> **Exercise inputs**:
◇ ◇ ◇ ◇

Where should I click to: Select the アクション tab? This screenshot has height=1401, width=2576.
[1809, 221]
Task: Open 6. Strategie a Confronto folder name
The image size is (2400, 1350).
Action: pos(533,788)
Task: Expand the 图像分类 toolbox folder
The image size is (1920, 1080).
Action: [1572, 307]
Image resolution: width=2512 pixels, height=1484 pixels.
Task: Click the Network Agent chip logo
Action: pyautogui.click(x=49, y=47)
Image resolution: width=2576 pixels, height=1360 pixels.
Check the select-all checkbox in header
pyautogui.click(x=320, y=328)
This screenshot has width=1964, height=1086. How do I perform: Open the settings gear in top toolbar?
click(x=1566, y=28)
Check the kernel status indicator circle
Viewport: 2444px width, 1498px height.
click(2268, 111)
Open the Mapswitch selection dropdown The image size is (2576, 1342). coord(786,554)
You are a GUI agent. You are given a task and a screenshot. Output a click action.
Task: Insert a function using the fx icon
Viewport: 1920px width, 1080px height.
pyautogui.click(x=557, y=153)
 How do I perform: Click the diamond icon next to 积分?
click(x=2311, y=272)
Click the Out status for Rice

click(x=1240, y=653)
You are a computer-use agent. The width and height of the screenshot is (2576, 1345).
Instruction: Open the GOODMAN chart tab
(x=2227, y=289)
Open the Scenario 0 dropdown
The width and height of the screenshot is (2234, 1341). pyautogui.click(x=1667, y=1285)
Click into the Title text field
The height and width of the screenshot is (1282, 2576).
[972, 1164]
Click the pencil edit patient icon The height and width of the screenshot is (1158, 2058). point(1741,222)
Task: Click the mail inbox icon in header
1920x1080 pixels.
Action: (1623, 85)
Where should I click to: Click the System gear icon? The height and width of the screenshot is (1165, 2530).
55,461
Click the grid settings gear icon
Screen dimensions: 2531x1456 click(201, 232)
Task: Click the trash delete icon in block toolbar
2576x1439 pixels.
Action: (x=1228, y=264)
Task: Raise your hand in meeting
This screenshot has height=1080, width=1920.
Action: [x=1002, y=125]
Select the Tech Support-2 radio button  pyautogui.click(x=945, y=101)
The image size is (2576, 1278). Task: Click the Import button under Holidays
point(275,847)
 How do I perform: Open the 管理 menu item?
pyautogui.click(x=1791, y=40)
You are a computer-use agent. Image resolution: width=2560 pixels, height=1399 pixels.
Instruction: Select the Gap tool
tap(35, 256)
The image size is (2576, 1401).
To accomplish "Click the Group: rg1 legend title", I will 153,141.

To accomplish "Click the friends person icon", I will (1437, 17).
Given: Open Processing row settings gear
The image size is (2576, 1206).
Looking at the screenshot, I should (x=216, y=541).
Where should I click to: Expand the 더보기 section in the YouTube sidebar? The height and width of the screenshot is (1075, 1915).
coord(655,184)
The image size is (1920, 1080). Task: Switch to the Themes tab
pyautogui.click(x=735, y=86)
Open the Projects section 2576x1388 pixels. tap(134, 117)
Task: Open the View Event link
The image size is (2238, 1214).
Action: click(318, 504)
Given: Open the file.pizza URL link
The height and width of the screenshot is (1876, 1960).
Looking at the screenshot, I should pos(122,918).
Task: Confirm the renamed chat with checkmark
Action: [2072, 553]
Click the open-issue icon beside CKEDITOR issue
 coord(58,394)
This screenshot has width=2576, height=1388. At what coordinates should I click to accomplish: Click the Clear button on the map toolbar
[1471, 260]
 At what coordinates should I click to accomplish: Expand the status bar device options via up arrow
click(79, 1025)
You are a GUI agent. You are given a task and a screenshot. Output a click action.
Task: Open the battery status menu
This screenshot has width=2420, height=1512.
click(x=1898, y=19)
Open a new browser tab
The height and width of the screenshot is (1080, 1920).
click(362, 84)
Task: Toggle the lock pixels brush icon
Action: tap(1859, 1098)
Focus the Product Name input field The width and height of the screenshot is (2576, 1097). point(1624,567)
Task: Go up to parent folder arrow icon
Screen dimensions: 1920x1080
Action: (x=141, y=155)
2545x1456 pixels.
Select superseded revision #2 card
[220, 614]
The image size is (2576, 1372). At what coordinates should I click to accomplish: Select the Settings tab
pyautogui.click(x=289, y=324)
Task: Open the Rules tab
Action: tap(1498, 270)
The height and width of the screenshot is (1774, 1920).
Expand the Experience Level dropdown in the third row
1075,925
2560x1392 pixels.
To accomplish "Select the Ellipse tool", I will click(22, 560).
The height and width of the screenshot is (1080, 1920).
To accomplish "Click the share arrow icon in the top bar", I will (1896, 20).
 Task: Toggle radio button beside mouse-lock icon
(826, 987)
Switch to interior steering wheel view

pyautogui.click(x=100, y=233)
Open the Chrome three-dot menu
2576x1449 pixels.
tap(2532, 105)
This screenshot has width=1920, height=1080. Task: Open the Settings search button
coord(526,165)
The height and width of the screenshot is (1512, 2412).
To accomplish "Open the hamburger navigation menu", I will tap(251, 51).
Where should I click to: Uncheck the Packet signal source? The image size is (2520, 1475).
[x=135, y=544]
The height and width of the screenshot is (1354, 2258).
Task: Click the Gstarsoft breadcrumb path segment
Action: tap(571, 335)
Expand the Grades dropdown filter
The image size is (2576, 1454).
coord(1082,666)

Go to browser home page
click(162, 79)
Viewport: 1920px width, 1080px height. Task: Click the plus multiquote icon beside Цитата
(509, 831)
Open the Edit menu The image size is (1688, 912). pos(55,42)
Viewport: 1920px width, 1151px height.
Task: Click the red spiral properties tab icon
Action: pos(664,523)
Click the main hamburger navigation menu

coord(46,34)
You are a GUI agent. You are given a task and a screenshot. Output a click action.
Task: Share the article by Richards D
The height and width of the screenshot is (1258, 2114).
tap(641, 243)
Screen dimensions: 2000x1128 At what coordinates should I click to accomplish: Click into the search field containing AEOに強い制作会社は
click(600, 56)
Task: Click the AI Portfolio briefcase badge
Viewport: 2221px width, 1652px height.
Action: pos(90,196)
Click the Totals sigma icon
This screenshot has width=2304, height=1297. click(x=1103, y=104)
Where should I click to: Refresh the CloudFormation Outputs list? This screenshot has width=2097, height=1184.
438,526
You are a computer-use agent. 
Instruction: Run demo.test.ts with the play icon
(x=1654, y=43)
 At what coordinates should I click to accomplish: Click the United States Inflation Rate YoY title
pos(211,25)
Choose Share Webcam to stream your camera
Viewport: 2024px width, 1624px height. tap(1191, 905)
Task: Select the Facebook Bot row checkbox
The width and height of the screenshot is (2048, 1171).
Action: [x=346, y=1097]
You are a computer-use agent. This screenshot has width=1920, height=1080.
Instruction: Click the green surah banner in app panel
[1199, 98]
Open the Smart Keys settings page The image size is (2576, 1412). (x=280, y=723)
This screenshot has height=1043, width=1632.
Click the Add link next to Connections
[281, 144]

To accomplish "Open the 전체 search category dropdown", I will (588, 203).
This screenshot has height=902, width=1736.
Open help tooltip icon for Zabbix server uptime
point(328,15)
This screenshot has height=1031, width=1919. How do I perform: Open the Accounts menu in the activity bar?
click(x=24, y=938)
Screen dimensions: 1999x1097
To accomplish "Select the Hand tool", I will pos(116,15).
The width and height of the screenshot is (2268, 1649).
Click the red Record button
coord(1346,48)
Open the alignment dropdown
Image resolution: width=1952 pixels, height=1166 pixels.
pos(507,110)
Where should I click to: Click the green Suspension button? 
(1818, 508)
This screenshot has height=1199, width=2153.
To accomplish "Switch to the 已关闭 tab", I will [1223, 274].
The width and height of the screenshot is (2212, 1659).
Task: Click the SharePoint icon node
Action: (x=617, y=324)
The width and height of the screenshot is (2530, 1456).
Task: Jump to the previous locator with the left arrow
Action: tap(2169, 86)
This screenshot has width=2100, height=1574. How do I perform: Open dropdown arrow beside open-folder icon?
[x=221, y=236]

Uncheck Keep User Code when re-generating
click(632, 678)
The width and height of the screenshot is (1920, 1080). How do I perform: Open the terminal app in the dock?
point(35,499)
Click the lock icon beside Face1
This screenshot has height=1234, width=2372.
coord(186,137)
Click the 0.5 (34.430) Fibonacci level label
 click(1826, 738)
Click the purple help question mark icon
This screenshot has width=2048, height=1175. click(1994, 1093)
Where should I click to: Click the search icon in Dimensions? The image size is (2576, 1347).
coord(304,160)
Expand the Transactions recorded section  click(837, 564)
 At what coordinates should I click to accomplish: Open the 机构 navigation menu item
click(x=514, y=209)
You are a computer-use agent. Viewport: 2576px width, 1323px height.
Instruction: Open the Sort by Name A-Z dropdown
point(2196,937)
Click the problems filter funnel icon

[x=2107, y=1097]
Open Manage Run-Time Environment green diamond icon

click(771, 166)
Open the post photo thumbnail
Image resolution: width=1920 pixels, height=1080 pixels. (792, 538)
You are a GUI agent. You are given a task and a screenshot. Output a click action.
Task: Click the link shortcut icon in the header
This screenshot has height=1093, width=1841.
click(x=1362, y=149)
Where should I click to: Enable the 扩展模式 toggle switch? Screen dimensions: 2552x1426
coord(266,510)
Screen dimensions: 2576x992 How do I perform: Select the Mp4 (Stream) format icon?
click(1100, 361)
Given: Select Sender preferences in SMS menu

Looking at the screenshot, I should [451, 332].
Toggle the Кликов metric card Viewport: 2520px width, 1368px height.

◇ ◇ ◇ ◇

> **Exercise aim**: If a line above holds the string "computer", return it as it stands.

> **Solution to the exercise**:
You are a computer-use agent. The width and height of the screenshot is (2576, 1345).
You are a computer-use agent. Image resolution: width=2560 pixels, height=1399 pixels.
You are a computer-use agent. 
You are a computer-use agent. This screenshot has width=1920, height=1080.
You are a computer-use agent. Viewport: 2576px width, 1323px height.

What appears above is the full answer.